Part of responding to customer demand involves understanding what your customers want and changing company processes to make sure it happens. A process review at Wow Windows revealed that many calls are made to the customer service department to inquire about warranty information. Customers have noted that it would be helpful for this information to be available online, which it currently isn't.
Changing the process and the location of the information will allow Wow Windows to save money, as its employees won't have to spend as much time on the phones and requests involving direct customer satisfaction may improve from this seemingly small convenience.
Finally, aiming for perfection means the process of creating value is never finished. Continuing to review processes and understand how they're connected will help to find more areas of waste that can be eliminated to save costs and increase profit.
Theory of Constraints
Okay, let's now look at the theory of constraints in order to fully understand lean manufacturing as a part of process management. Although the theory is also concerned with maximizing profit, it goes about this a little differently. The theory of constraints involves identifying the most significant factor or constraint, known as the bottleneck, that's hampering the company from achieving its goals. Instead of focusing on customers to increase profit, the theory of constraints seeks to increase throughput or how many units a company can produce in a specific period of time. The five steps in the theory of constraints are:
- Identify the constraint
- Exploit the constraint
- Subordinate all other processes
- Elevate the constraint
- Repeat the process
Let's look at each of these steps in turn, with some examples.
First, the bottleneck must be identified for the throughput to be improved. A review of the wooden doors manufacturing processes for Wow Windows identified that it takes three minutes for a machine to carve the design into each wooden door. Since the company only has one of these machines, all manufacturing after this point has to wait until this process is finished. Even if it has the labor to produce more windowed doors on each shift, this particular machine represents a constraint in the manufacturing process.
In order to exploit the constraint, quick changes must be made to the bottleneck itself to reduce downtime. For example, Mr. Pane could run general maintenance on the machine to see if that will cut down the carving time or make sure any wood shavings are removed in another area so that the next door can be placed on the machine.
Next, all activities that support the bottleneck should be reviewed to ensure that the bottleneck is operating as efficiently as possible. Mr. Pane could change the manufacturing process so that doors are at the machine and ready to be carved and labor is available to quickly remove the door after carving to take it to the next process.

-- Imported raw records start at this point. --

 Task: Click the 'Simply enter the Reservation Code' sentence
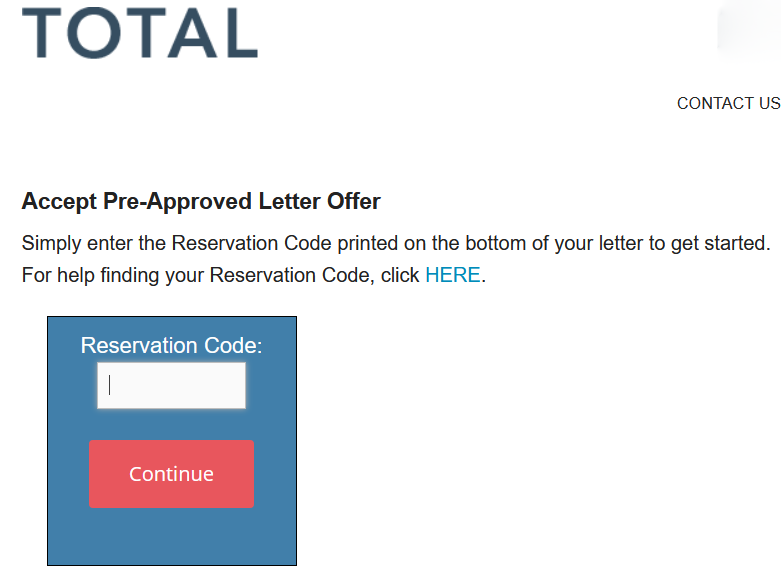pyautogui.click(x=396, y=244)
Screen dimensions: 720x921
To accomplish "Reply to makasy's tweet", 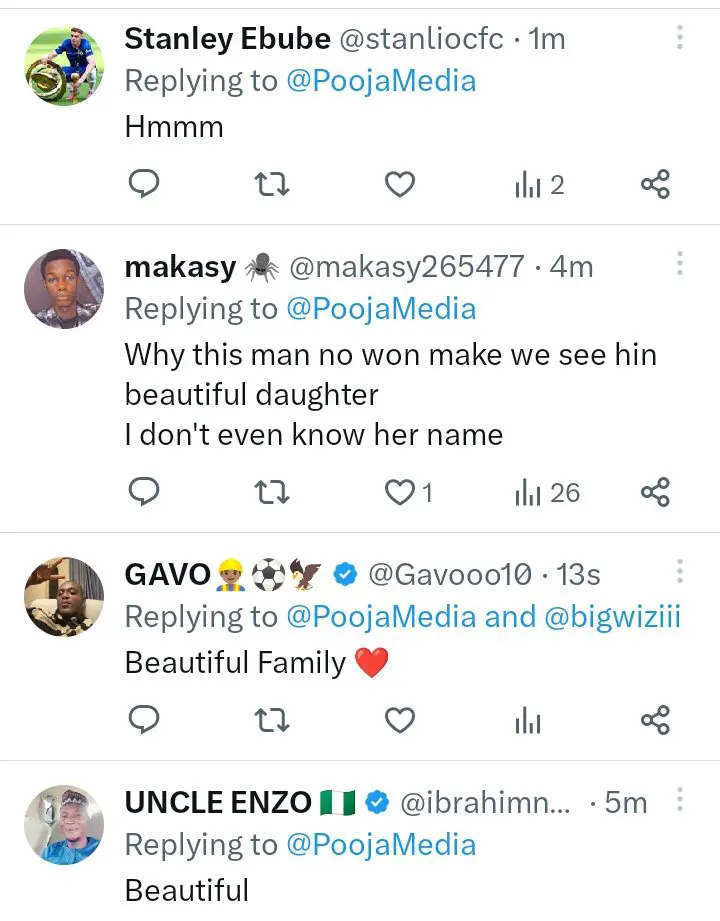I will click(145, 492).
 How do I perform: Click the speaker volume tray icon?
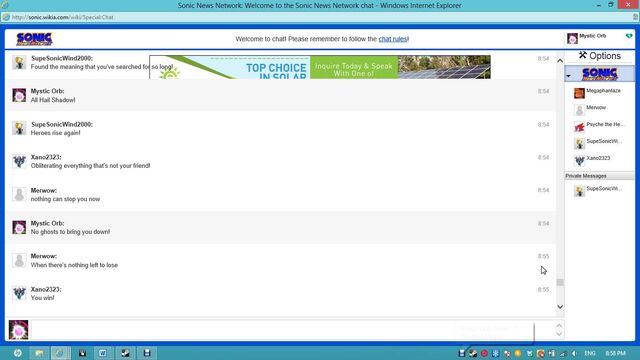[x=574, y=353]
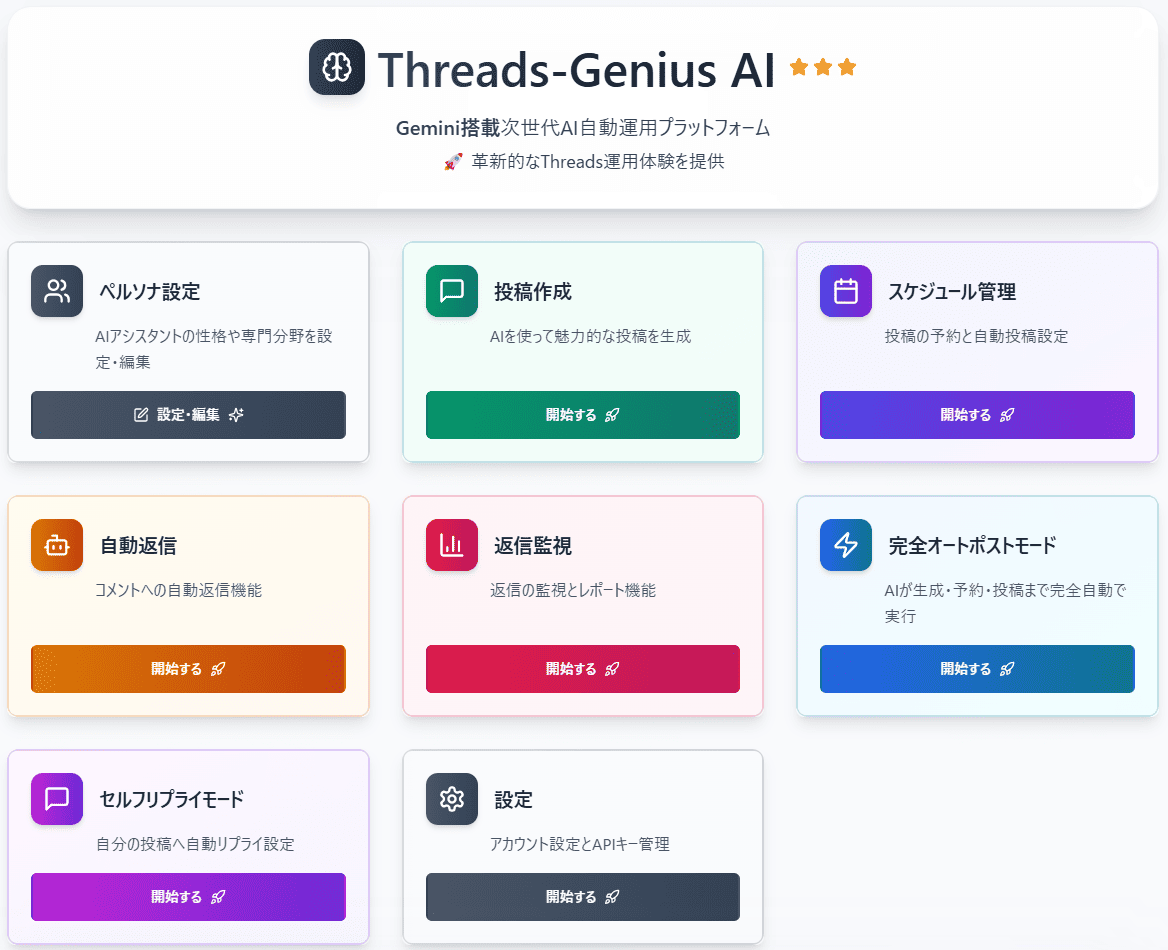Select the 返信監視 bar chart icon
The height and width of the screenshot is (950, 1168).
[451, 545]
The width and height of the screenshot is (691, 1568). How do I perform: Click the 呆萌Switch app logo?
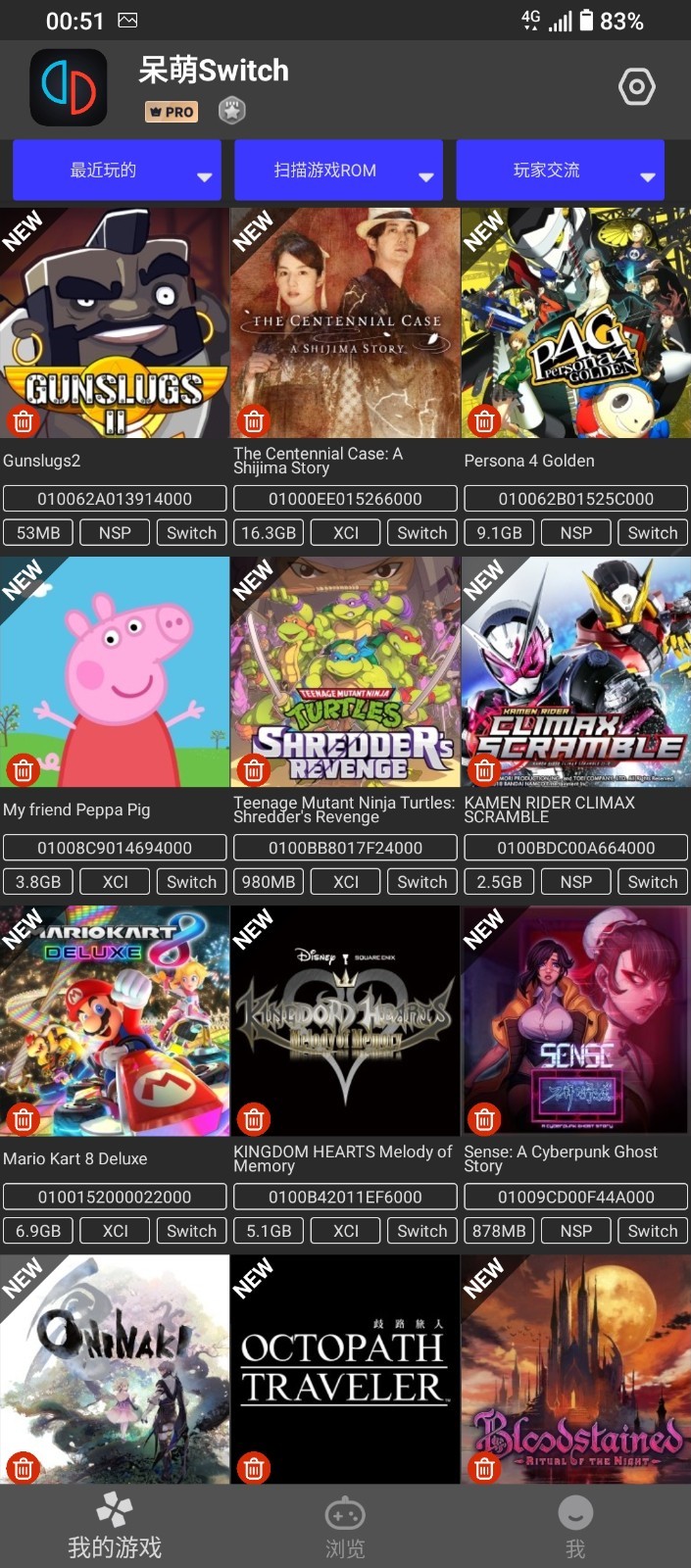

If the bottleneck still exists, major changes such as an investment in machinery may be required to relieve it. For example, Mr. Pane could decide to simplify the design on the doors or he could purchase another carving machine to remove the bottleneck.
Finally, the process must be repeated. The theory of constraints is a continuous process because another constraint requiring management's attention will be identified once the current constraint is resolved.
Companies want to minimize costs and maximize profit. The goal of both the lean production model and the theory of constraints is to maximize profit, however, the lean production model focuses on activities that add value to the customer and the theory of constraints focuses on addressing activities that represent bottlenecks in the manufacturing process. Although each model has different steps, they both acknowledge the need for continuous review and improvement if profits are to be maximized and can be used in conjunction to achieve the best results possible.